AET LABS BLOG
April 11, 2017

5 “Life-ready” Skills You Can Learn in a Fab Lab

There’s much talk these days about how “soft skills” are growing to be just as important than academic, technical skills for career success. The beauty of learning in a Fab Lab? You’ll acquire both! Here are five important “life-ready” skills students will learn in a Fab Lab:

Resilience

With 3D printing, Laser Cutting & Engraving, 3D Scanning, and CNC technology available at the ready students are able to tinker with designs and programs and make prototypes quickly and easily. This is a shift from the linear design approach of the past, that assumed that mistakes were expensive and need to be avoided. Failure becomes just a natural part of the process. This growth mindset allows kids the confidence to bounce right back from their design errors, and the liberty to learn from their mistakes.

Altruism & Collaboration

One of the Fab Lab charter values states “designs and processes developed in fab labs…should remain available for individuals to use and learn from.” This core principle of sharing helps foster an environment of giving to others in the community & collaborating together to make a difference.

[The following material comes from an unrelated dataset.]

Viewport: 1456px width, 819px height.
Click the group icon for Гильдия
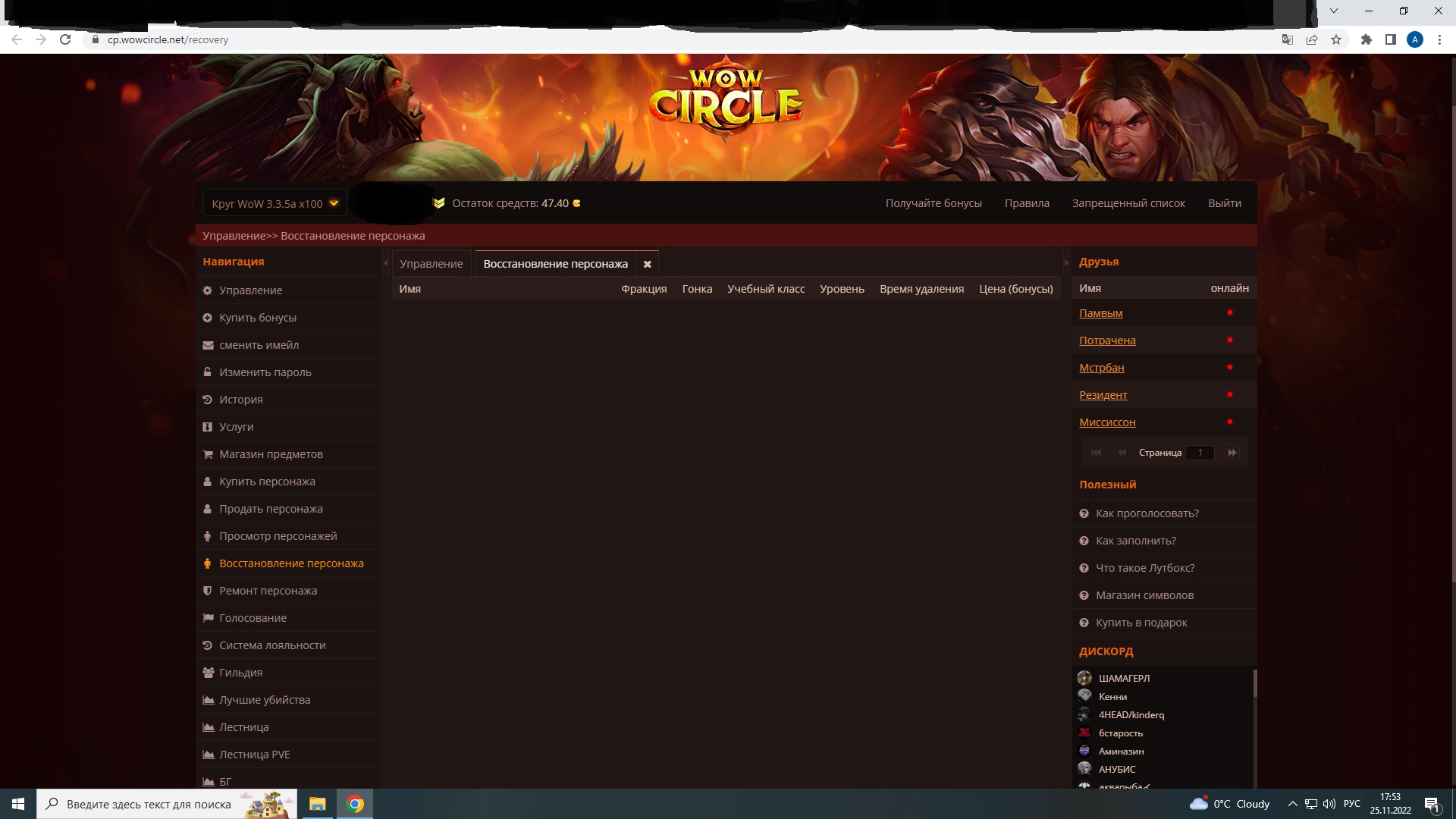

This “Sharing is Caring” outlook promotes a collective objective to improve other’s lives, through design and accessibility. Having 3D printers readily available encourages students to design and make custom solutions – on the spot – to provide help for challenges classmates and neighbors may face.

FabLabInfographicSocialManufacturing & Lean Production

What used to be only feasible in an apprenticeship or specialized vocational school, can now be taught in a Fab Lab. Access to a Fab Lab enables students to learn advanced manufacturing concepts and skills before they enter the workplace. With everything you need at your fingertips, Fab Lab users can learn to take a new idea all the way through the process of mechanical design, engineering, prototyping – even marketing it to be sold. Managing workflow in a Fab Lab teaches real-world manufacturing concepts that are applicable in today’s Industry 4.0 workplaces.

“Design Thinking” & Process

Design Thinking is a mindset and approach to learning, collaboration, and problem-solving. A Fab Lab is the perfect environment for cultivating design thinking in students. Like water and sunlight to plants, design mentoring paired with digital fabrication tools help students grow to thoughtfully engage in the design process.

Good coaching provides students with the design vocabulary to communicate their ideas, along with the encouragement to engage in reflective and retrospective thinking about their process. The ultimate reward? Students ideas can actually come to life.

Flexibility & Foresight

What will the future of work & education look like? We’ve heard it said that “the most important skill to learn as you enter the job market is the ability to learn new skills.”

There are many uncertainties, but the given is that jobs of the future will require versatility and an adaptable mindset.

When students collaborate in a Fab Lab they learn to quickly adapt to technology and seek solutions to evolving challenges. Students in STEM programs with access to a Fab Lab or makerspace learn a diverse skill-set applicable to a wide range of careers – whatever those careers might as this coming century evolves. 

What about you? As an educator, what type of “soft skills” & lessons do you find intrinsic to Fab Lab learning? Check out our graphic below for some more skills you can’t just learn from a textbook.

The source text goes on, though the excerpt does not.